= Exercise instructions =
A) In the aged care conference article, who is named as Chief Executive Officer of ACCPA?
B) Echo the aged care conference article word for word, beginning at the words that contain "There has been" and stopping after "ACCPA National Conference.".

= Passage shown =
There has been a recurring negative twist to many aged care stories in recent years, and it has been hard to shake due to the challenges of the Royal Commission into Aged Care Quality and Safety and the COVID-19 pandemic.
Now, finally, there is room for the sector to breathe with growing self-confidence, as expressed by ACCPA (Aged & Community Care Providers Association) Chief Executive Officer, Tom Symondson, on day two of the ACCPA National Conference.
Mr Symondson started the day with an optimistic speech that covered some of the highs and lows of his first year in charge of the sector’s peak body. He claimed the past 12 months, since the last ACCPA National Conference, has been one of the best ever for the industry with growing self-confidence on show.
“[12 months ago] I got a sense that when the euphoria settled down [during his first ACCPA Conference], this was a sector lacking something. It was a lack of self confidence. A response to the feeling of being ground down for years and in fact decades. Your profession being criticised… You’d been worn down by the pandemic,” he explained.
“Fast forward 12 months and I feel something quite different. A sense of self confidence and pride in being part of this sector, this great endeavour of ours to ensure people in Australia have their best lives, that’s something we can talk about again.”
As Mr Symondson also touched on a newfound ability for aged care leaders to look at their services objectively and without bias. He also highlighted the need for innovation, resilience and self-confidence in the sector.

(Data entries)
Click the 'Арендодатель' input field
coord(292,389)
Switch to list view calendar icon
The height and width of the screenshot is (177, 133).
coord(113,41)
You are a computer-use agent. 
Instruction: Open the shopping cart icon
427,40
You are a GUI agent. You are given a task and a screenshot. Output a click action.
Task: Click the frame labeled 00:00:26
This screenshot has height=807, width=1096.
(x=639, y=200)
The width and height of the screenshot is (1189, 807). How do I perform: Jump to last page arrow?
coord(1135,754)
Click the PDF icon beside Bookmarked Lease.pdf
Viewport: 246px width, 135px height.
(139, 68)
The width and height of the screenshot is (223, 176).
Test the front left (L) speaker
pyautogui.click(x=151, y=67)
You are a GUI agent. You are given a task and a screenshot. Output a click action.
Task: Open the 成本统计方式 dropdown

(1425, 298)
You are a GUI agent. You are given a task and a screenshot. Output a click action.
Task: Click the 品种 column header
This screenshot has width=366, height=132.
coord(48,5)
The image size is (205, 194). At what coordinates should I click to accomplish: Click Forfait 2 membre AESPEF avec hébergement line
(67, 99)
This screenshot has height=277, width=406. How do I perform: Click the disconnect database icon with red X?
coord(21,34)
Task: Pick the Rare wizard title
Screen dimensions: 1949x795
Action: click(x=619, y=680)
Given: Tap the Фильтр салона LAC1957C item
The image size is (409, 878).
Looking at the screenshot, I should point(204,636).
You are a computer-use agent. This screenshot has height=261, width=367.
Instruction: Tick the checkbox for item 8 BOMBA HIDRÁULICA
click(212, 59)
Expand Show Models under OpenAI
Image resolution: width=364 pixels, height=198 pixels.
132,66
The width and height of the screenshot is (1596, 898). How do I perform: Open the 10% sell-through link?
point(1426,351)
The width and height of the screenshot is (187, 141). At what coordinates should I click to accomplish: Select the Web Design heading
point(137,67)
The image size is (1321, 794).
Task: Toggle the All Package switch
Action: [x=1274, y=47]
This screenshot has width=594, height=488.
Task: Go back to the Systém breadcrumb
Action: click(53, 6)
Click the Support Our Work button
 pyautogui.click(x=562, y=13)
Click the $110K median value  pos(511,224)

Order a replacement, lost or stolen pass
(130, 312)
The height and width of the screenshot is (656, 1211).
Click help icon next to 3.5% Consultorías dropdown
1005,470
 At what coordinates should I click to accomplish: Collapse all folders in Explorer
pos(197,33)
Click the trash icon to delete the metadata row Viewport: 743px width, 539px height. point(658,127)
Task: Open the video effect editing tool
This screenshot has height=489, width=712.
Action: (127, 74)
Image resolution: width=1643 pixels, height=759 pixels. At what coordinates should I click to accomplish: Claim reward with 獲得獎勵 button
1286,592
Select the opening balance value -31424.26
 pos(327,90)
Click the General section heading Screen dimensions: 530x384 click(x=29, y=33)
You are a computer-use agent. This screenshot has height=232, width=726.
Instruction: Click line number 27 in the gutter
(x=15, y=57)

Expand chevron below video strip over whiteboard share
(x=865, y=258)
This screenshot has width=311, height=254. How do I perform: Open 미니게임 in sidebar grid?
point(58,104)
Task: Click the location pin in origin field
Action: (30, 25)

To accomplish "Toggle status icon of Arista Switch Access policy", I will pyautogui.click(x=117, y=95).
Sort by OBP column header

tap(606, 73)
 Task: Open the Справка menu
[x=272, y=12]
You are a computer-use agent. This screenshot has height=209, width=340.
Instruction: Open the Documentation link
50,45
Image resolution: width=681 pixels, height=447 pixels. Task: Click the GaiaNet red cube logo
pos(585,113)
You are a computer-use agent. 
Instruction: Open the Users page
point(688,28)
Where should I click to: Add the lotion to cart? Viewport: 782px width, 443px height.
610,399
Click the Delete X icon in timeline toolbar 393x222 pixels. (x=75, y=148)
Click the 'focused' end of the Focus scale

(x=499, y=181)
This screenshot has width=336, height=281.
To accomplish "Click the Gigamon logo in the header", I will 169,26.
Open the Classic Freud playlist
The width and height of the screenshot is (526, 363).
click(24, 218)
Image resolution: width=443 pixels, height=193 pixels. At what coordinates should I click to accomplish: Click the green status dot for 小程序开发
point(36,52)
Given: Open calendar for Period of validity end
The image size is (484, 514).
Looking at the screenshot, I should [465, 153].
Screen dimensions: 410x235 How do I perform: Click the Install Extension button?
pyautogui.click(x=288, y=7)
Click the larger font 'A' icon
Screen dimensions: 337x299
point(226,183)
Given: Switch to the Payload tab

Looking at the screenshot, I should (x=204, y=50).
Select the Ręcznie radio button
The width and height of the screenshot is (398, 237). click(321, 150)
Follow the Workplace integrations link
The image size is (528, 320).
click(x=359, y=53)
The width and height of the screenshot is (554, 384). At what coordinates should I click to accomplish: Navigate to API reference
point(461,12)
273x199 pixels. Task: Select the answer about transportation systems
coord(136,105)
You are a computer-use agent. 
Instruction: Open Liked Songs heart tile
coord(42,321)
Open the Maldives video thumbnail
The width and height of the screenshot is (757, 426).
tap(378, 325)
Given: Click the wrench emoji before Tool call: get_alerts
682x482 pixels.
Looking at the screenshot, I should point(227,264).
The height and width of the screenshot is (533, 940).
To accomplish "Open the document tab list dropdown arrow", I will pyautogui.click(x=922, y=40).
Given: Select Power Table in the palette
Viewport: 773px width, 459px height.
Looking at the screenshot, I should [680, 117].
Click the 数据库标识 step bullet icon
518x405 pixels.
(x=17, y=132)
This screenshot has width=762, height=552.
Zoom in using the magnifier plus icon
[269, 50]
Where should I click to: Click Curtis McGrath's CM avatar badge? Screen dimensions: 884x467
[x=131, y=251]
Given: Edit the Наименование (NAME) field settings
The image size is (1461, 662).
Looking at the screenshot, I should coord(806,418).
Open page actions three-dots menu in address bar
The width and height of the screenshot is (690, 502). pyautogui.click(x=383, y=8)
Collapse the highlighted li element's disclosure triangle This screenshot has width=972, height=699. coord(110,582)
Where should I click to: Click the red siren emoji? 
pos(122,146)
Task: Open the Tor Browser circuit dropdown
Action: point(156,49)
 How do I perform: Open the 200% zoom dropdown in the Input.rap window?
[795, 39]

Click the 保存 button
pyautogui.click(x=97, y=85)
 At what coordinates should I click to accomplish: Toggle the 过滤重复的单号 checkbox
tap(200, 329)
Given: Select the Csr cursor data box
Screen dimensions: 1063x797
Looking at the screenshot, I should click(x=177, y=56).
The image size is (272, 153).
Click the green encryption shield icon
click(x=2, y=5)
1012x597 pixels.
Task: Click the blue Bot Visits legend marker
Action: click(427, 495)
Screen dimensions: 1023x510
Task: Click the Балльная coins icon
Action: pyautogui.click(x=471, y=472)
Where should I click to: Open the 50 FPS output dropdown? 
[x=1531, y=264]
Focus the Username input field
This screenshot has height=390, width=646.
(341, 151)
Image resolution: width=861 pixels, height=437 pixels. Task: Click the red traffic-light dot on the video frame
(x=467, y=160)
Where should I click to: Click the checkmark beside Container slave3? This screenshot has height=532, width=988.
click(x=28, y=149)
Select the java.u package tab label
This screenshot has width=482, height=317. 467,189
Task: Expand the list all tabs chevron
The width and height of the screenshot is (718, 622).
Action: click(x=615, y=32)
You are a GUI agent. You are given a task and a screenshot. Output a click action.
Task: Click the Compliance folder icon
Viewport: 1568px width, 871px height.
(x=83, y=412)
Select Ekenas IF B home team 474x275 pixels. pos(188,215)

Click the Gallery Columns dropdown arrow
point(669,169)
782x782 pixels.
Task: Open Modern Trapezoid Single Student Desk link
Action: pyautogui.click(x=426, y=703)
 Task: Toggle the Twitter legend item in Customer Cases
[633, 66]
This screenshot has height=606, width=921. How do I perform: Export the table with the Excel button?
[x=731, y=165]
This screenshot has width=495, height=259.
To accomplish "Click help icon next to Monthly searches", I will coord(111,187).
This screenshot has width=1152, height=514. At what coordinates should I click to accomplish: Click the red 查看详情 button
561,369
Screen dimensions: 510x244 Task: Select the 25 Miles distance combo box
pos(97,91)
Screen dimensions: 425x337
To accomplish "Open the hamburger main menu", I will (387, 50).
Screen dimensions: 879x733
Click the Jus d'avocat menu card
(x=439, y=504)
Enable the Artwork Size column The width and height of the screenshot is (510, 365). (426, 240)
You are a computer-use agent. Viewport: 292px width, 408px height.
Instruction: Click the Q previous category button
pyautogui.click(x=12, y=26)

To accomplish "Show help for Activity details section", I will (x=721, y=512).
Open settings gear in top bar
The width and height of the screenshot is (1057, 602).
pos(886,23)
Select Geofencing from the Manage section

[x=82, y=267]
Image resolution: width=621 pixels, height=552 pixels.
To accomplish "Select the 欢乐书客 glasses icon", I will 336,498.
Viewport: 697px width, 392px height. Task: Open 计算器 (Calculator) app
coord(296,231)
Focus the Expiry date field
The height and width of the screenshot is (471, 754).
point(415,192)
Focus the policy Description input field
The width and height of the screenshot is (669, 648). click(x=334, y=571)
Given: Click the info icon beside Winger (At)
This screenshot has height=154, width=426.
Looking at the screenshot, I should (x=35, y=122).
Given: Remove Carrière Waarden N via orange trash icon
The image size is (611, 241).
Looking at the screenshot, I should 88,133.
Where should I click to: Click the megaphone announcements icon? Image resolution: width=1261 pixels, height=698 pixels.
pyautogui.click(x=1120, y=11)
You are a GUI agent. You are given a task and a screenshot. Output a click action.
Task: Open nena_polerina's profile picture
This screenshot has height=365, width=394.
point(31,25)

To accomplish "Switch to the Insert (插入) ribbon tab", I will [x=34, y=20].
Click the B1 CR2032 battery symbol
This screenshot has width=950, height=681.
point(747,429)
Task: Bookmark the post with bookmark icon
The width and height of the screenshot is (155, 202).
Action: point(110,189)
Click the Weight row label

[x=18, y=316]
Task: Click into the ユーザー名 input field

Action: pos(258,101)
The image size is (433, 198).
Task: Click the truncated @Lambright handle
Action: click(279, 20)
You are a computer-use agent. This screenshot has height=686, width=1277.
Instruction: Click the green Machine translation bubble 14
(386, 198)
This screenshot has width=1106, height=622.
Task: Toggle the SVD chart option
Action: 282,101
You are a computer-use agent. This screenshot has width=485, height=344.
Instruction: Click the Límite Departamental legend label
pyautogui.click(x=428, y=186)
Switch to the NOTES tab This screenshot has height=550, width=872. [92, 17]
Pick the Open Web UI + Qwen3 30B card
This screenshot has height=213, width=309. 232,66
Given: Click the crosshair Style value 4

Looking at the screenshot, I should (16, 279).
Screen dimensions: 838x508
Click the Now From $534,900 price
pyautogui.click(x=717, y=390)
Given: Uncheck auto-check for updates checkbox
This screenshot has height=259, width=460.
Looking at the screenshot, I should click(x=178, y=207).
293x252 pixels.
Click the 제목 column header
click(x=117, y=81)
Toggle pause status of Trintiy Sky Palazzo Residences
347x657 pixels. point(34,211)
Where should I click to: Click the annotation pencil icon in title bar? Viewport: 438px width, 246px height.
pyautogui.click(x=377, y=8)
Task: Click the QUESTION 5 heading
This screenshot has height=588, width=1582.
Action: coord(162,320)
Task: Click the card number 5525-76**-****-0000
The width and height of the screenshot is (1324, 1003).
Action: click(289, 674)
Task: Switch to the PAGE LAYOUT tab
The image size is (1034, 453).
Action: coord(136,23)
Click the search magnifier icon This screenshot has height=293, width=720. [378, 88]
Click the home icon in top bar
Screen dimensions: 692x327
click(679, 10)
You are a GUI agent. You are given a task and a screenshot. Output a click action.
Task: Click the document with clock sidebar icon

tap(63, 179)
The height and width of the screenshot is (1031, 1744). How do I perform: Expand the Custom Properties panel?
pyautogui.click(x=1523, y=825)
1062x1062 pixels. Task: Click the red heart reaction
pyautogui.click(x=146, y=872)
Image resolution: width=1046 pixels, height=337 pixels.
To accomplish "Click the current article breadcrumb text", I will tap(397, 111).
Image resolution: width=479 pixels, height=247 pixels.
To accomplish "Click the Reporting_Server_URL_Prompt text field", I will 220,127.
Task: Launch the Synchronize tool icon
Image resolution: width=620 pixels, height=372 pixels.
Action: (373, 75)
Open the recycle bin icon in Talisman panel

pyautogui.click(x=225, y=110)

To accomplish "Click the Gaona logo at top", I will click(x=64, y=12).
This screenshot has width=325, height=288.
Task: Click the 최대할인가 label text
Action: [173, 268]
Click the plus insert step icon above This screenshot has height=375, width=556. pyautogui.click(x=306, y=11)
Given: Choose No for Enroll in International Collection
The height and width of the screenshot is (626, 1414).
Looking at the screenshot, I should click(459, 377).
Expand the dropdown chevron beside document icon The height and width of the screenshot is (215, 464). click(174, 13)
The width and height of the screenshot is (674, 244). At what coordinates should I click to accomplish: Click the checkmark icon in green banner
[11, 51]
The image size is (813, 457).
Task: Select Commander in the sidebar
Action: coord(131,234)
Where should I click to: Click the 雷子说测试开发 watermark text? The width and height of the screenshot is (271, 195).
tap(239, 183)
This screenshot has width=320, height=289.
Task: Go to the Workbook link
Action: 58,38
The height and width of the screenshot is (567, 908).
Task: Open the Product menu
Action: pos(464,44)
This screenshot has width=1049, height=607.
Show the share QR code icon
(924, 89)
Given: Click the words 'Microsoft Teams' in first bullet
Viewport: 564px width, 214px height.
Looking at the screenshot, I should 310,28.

= Written answers =
A) Tom Symondson

B)
There has been a recurring negative twist to many aged care stories in recent years, and it has been hard to shake due to the challenges of the Royal Commission into Aged Care Quality and Safety and the COVID-19 pandemic.
Now, finally, there is room for the sector to breathe with growing self-confidence, as expressed by ACCPA (Aged & Community Care Providers Association) Chief Executive Officer, Tom Symondson, on day two of the ACCPA National Conference.